Tariffs may sting LA docks. Deeper changes are coming to this blue-collar bastion.

Few places will feel the effects of President Trump’s sweeping new tariffs on U.S. trading partners more than the nation’s busiest two ports: Los Angeles and nearby Long Beach.

At stake here in the San Pedro Bay is not just dock activity but jobs. Already, amid the tumult of Trump policies, trade volume dropped sharply in May, while the port in LA hit a record high in June as importers rushed to bring in goods ahead of the president’s Aug. 1 deadline to complete trade deals. 

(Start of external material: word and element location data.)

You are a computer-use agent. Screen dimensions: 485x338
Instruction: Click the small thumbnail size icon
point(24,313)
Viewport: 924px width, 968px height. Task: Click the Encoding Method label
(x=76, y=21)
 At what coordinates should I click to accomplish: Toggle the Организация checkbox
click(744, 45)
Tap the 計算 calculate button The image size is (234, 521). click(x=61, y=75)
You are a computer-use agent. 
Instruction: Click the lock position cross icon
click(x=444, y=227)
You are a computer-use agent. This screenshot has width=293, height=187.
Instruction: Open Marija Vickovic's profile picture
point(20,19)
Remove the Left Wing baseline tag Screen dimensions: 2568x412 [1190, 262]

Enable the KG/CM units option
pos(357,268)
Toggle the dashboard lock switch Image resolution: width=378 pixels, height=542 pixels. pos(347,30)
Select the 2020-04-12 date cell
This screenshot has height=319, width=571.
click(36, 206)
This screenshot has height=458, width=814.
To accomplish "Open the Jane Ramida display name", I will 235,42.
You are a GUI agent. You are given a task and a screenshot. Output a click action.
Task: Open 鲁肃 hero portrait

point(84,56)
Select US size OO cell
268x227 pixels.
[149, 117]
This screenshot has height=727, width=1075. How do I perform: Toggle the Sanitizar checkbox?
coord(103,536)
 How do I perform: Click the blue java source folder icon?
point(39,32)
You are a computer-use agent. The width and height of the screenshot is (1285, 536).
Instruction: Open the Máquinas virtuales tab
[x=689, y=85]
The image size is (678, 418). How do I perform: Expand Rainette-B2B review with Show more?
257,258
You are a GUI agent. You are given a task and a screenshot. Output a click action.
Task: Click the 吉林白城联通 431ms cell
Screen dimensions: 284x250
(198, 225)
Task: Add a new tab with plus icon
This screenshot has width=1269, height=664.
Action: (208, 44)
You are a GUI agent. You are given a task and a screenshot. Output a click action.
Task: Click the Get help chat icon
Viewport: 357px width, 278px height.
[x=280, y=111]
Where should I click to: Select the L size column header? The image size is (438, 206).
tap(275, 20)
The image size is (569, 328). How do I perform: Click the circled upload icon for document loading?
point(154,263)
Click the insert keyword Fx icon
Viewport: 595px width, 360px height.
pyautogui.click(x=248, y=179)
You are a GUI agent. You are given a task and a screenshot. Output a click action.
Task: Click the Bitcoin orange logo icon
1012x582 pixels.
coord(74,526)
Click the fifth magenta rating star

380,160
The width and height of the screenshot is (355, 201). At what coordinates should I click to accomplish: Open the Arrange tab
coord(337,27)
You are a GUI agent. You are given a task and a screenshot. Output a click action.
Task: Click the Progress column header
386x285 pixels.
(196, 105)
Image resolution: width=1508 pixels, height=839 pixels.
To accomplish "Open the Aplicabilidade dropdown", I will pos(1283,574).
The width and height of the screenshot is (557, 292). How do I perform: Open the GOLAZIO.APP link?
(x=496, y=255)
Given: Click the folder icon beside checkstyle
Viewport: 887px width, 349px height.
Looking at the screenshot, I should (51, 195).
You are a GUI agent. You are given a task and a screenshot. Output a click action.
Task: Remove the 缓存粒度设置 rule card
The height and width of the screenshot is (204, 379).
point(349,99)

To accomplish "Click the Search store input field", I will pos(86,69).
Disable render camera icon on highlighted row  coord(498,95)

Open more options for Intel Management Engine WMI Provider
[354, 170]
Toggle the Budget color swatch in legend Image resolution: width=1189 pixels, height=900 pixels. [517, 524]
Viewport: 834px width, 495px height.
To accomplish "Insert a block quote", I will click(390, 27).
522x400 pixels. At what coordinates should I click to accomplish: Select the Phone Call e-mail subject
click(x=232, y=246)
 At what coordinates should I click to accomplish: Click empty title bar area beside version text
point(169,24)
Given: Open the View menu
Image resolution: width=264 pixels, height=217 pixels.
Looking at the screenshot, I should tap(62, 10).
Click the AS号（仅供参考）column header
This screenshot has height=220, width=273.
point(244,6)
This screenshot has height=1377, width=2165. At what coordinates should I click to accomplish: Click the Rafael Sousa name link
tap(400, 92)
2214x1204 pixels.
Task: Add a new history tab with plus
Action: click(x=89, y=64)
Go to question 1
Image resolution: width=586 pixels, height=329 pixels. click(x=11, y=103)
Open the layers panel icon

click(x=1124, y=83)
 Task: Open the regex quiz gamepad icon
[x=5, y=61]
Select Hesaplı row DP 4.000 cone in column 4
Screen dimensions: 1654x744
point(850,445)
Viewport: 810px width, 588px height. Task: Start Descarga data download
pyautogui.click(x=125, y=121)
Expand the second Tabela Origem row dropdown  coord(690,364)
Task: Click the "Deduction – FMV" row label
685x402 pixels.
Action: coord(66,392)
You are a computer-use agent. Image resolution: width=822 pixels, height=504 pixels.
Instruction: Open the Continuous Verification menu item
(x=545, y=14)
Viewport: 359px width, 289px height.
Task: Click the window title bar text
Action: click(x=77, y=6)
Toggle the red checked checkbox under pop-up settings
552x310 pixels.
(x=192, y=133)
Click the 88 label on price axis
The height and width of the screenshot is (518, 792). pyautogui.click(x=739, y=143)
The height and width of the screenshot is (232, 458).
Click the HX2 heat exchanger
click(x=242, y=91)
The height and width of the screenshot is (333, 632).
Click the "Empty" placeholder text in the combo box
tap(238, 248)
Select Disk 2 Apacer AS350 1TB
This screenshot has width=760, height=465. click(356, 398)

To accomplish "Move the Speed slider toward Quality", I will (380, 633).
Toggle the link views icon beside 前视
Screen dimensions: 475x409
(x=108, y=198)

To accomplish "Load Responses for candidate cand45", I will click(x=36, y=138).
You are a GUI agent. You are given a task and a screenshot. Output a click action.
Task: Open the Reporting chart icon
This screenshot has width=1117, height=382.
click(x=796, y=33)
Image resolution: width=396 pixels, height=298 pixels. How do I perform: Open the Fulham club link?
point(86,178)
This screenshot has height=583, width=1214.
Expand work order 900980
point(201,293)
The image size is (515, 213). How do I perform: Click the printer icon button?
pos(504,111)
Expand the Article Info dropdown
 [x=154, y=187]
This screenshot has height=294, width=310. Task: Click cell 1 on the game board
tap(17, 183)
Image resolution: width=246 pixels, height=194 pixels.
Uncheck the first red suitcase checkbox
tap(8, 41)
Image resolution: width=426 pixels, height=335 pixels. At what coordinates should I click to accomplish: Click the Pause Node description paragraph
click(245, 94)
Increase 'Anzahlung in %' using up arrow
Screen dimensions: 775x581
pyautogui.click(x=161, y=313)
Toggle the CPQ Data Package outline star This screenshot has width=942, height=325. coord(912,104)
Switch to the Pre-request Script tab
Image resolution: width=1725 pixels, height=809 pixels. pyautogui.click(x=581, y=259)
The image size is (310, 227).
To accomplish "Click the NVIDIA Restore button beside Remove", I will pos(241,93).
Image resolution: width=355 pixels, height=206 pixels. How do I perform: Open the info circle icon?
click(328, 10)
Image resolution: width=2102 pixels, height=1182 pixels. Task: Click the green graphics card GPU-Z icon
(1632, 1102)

But workers and experts say there are deeper and potentially more impactful challenges: automation and artificial intelligence.

Why We Wrote This

LA’s docks have provided stable, blue-collar work for generations. President Trump’s tariffs are being felt there, but automation and artificial intelligence will pose the biggest challenges to blending technological progress with job protection.

The transformation, already showing signs of blending technological progress with job protection, is underway – it started before Mr. Trump’s tariffs, and is expected to drive more change than any policy that comes out of the White House. 

“You cannot push the genie back into the bottle,” says Jean-Paul Rodrigue, who teaches about port management and shipping at Texas A&M University. “Automation is there. It’s [going to] deploy itself in ports around the world. It’s going to create surges in productivity and efficiency.”

In LA and Long Beach, where automation and AI are in use, the number of some union jobs has grown. But the relationship is complicated, riddled with concerns that advanced technologies will shrink opportunities for well-paid blue-collar work.